*SELECTED PASSAGE:*
2.3. Primary productivity of under sea-ice phytoplankton
Rates of C fixation by phytoplankton (primary production) were measured using a dual 13C/15 N isotopic technique (Raimbault et al., 1999) as described in Massicotte et al. (2020). Column-integrated primary production between 0 and 20 m was calculated on the basis of rates measured at four depths (0.5, 1.5, 5, or 10 m, and 20 m beneath the sea ice). The depth of the integrated water column (i.e., 0–20 m) was chosen on the basis of the in-site euphotic zone depth. The euphotic zone (>0.415 mol photons m–2 d–1) was always shallower than 20 m before June 15 and was approximately 20 m after June 15 until July 7 (Oziel et al., 2019).
2.4. Diatom composition in the water column
For phytoplankton taxonomy and abundance, 70 mL water samples were taken from the surface (at 1.5, 5, or 10 m depth) through the 1 × 1-m sea-ice hole using Niskin bottles on May 25; June 17, 24, 27, and 29; and July 1. Samples were immediately fixed in 0.3 mL acidified Lugol’s solution for storage until microscopic analyses. At the laboratory, phytoplankton taxonomy and abundance were determined by concentrating 70 mL of sample in a sedimentation chamber (Utermöhl, 1931) followed by identification and counting using a Nikon Eclipse TS100 inverted microscope (as detailed in Lafond et al., 2019).

*RECORDED INFORMATION:*

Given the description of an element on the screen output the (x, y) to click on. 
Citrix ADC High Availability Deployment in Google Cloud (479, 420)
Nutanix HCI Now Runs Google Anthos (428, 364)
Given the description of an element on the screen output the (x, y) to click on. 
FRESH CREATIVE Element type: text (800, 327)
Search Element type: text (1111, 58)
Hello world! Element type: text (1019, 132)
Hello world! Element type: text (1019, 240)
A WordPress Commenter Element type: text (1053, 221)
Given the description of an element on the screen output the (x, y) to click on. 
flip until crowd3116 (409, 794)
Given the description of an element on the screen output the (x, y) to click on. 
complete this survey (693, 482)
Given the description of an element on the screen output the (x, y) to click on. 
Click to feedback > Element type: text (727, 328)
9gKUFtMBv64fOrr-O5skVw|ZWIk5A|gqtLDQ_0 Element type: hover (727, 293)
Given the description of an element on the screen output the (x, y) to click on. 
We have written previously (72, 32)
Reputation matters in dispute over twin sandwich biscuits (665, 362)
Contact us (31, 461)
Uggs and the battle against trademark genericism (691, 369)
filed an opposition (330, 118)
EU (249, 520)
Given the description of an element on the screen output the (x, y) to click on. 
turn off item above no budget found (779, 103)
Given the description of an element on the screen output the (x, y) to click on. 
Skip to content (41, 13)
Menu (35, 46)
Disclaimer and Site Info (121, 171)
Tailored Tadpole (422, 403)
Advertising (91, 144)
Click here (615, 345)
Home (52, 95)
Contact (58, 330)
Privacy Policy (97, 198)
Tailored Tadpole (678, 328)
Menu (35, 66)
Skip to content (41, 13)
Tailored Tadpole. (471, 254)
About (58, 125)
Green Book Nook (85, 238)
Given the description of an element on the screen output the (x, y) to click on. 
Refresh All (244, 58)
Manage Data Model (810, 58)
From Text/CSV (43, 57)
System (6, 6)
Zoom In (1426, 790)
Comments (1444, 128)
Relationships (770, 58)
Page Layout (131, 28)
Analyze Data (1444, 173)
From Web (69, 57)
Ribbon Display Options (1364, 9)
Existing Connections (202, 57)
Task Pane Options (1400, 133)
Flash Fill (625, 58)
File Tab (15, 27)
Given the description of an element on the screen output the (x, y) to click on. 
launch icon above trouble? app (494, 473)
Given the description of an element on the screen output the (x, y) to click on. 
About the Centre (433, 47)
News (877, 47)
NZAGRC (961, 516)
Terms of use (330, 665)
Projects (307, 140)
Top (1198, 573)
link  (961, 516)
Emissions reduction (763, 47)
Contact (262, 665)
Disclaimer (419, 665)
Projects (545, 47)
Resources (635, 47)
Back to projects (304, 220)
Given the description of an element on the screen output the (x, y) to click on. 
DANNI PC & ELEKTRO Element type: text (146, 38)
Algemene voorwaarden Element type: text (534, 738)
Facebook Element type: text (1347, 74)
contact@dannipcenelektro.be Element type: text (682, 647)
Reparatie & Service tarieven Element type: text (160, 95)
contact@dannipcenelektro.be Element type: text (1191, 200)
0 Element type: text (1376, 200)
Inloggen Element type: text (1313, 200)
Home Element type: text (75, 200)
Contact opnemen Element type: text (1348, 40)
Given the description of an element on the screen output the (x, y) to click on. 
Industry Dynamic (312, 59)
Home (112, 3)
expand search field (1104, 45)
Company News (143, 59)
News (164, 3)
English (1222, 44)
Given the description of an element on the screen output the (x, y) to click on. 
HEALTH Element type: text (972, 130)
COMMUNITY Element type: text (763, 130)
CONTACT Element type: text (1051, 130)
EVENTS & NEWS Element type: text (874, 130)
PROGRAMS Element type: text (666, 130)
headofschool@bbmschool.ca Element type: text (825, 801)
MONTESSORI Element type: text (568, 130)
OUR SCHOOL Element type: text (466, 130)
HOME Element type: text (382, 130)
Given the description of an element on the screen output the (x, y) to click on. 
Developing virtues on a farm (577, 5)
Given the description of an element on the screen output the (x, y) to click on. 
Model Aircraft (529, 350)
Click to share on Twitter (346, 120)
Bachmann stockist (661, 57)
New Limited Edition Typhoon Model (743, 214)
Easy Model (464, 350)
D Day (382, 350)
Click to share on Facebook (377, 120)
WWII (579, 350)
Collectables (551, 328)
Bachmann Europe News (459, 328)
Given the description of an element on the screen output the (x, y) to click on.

*EXERCISE 1:* Reproduce the stretch from "2.3. Primary productivity" through "(Oziel et al., 2019)." of the methods passage on under-ice phytoplankton, keeping its exact wording.
*EXERCISE 2:* Render this sentence from the methods passage on under-ice phytoplankton into Spanish: "Samples were immediately fixed in 0.3 mL acidified Lugol’s solution for storage until microscopic analyses."

*ANSWER 1:*
2.3. Primary productivity of under sea-ice phytoplankton
Rates of C fixation by phytoplankton (primary production) were measured using a dual 13C/15 N isotopic technique (Raimbault et al., 1999) as described in Massicotte et al. (2020). Column-integrated primary production between 0 and 20 m was calculated on the basis of rates measured at four depths (0.5, 1.5, 5, or 10 m, and 20 m beneath the sea ice). The depth of the integrated water column (i.e., 0–20 m) was chosen on the basis of the in-site euphotic zone depth. The euphotic zone (>0.415 mol photons m–2 d–1) was always shallower than 20 m before June 15 and was approximately 20 m after June 15 until July 7 (Oziel et al., 2019).

*ANSWER 2:* Las muestras se fijaron de inmediato en 0,3 mL de solución de Lugol acidificada para su almacenamiento hasta los análisis microscópicos.